Space: Ubiquitous East Village: cheap-chic, urban scruff. The narrow space, defined by crumbling brick walls, well-worn floor and black, adornment-free furnishings, exudes that "look-how-hip-we-are" vibe nicely. A closer look reveals an unpleasant griminess. Less-than-sparkling stemware, sauce-smeared tabletops, greasy kitchen smoke. A cook wearing a less-than-clean apron rattled me.
Service: Nobody here bends over backward while caring for diners and drinkers, yet service is perfectly adequate. This is a place where raising a hand to alert a server to a needed refill is not a big deal.

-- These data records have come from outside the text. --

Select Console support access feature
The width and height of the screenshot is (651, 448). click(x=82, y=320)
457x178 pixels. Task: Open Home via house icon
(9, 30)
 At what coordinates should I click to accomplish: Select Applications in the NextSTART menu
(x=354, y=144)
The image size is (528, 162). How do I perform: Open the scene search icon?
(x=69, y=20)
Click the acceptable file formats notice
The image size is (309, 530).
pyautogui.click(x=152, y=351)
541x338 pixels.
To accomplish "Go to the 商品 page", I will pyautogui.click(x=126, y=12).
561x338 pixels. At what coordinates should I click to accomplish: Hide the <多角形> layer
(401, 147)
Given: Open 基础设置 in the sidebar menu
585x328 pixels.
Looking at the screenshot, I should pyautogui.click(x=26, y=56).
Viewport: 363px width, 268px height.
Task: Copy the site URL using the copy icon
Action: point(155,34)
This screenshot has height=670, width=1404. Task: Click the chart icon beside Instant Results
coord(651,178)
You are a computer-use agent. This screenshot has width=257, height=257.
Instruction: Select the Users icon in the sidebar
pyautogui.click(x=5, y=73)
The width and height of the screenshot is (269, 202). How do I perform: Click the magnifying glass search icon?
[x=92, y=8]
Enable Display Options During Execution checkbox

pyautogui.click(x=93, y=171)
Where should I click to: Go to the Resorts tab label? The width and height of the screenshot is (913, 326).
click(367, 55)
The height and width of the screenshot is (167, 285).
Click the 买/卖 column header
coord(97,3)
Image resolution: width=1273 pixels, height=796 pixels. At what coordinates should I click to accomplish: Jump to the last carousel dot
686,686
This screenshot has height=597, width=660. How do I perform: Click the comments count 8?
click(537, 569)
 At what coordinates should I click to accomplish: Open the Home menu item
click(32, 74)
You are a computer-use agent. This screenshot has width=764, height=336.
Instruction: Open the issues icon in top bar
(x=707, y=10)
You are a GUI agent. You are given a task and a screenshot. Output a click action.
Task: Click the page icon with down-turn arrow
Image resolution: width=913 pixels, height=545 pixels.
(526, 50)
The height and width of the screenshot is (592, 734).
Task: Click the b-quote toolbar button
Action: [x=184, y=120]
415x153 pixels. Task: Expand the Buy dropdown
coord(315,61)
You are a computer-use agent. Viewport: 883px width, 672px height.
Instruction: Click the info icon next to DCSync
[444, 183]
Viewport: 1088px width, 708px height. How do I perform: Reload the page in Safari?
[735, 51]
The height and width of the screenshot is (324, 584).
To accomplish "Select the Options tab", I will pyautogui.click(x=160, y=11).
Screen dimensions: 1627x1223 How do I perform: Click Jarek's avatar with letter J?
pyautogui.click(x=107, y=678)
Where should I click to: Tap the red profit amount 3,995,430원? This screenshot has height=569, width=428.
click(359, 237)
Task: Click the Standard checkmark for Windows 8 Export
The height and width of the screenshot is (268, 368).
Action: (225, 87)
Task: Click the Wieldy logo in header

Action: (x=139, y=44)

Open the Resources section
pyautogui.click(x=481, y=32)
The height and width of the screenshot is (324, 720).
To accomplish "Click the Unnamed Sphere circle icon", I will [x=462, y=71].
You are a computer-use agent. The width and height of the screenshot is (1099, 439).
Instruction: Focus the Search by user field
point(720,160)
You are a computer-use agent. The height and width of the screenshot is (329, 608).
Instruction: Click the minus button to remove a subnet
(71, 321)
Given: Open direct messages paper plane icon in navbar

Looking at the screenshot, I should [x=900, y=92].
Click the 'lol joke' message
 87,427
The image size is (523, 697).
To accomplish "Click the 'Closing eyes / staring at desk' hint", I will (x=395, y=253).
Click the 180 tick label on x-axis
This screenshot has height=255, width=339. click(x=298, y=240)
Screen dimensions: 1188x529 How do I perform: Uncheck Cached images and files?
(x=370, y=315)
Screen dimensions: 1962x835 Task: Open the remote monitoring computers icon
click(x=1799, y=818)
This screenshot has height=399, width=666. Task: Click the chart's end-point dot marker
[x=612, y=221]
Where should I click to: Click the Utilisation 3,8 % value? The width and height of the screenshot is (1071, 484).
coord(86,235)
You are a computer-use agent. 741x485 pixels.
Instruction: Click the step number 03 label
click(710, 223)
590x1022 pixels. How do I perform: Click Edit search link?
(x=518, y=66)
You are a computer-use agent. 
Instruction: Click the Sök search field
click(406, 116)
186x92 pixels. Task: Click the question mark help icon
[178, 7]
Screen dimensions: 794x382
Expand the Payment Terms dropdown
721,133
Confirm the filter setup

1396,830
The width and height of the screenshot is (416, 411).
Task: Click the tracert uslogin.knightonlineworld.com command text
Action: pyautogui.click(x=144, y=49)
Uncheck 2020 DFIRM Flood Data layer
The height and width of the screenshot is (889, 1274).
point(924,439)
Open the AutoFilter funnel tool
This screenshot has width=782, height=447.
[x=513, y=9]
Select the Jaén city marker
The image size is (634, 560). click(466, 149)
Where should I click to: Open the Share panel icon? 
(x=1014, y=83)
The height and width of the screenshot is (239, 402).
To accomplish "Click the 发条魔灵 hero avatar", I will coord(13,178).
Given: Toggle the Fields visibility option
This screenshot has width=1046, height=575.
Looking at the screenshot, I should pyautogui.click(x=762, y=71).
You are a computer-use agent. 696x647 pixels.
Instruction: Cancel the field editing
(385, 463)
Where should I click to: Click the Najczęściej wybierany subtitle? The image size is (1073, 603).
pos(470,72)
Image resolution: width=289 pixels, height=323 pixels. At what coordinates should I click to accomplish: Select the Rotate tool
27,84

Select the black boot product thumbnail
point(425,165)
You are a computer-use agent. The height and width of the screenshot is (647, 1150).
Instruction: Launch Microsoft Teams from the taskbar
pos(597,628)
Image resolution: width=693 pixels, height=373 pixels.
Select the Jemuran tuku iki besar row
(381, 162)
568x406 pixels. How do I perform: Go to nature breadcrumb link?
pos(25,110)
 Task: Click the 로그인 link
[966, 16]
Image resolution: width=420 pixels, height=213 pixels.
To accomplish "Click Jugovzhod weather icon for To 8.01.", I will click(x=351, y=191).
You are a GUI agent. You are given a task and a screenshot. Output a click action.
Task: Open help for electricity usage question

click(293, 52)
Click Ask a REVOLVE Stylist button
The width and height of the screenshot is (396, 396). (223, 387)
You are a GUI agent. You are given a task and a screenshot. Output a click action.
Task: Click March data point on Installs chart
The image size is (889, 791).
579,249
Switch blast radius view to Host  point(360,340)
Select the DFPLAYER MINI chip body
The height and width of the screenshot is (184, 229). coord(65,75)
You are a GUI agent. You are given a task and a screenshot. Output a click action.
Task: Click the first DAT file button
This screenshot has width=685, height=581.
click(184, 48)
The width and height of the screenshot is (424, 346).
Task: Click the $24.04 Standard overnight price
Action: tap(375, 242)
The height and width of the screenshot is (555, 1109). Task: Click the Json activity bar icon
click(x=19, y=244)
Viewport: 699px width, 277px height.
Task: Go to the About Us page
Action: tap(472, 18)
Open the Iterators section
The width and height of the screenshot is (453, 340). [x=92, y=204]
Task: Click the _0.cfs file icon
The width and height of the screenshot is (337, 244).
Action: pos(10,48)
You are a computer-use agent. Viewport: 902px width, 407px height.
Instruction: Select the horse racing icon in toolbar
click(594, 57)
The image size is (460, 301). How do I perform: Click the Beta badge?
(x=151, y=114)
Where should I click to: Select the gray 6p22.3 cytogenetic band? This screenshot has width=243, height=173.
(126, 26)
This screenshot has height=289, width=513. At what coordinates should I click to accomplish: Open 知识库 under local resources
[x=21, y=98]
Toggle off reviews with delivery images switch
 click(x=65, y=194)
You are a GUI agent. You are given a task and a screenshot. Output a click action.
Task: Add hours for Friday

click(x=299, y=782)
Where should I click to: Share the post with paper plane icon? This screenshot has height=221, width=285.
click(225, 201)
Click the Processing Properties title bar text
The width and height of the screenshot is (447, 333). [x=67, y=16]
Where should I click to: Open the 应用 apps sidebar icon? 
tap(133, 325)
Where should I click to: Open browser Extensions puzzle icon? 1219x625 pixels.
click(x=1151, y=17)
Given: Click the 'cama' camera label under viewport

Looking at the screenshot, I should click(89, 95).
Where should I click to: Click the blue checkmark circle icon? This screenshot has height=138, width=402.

The old food service adage "Time to lean, time to clean" could be put into action, however. It is disturbing to sit in a less-than-pristine environment and listen to empty-handed servers chat about their boyfriends.
Menu: The cleverly conceived menu is a study in balance: super-trendy with farm-kid-friendly; healthful with indulgent, herbivore with carnivore.
Regional and ethnic classics - from Asian dumplings to Spanish meatballs - offer something for most any taste. I especially appreciated being presented with an ample selection of Mediterranean-inspired, healthful, low-fat choices, options so often lacking in our cheesy, fried food-loving part of the world.
Pomegranate Pita Points were topped with a deeply satisfying hummus-like garbanzo bean puree, topped with fresh, zesty cilantro-onion relish. Goat Cheese Plate, which arrived with rounds of crisp-coated Montrachet and a wonderfully nutty olive-walnut tapenade, hit the spot in a lean and clean way.
Generous tapa and small-plate portions offer plenty to share. This side of the menu offers their best bets.
Salads are passable, but missing freshness and crunch. Sandwiches lacked spunk as well. Blackened Chicken and Cranberry Brisket Sandwiches, both catch-in-the-throat dry, arrived with an uninspired pasta salad.
A selection of five large plates, priced from $14.95 for a vegetarian dish to $21.95 for beef tenderloin, seemed out of place. The Pork Loin Chop, drenched in a creamy blue cheese sauce, was a juicy, flavorful bone-in number, but I would have rather seen it translated into a good sandwich or lighter meal.
Bottom line: A little grimy, a bit of a dive, but a comfy place to enjoy a drink and a nosh with pals.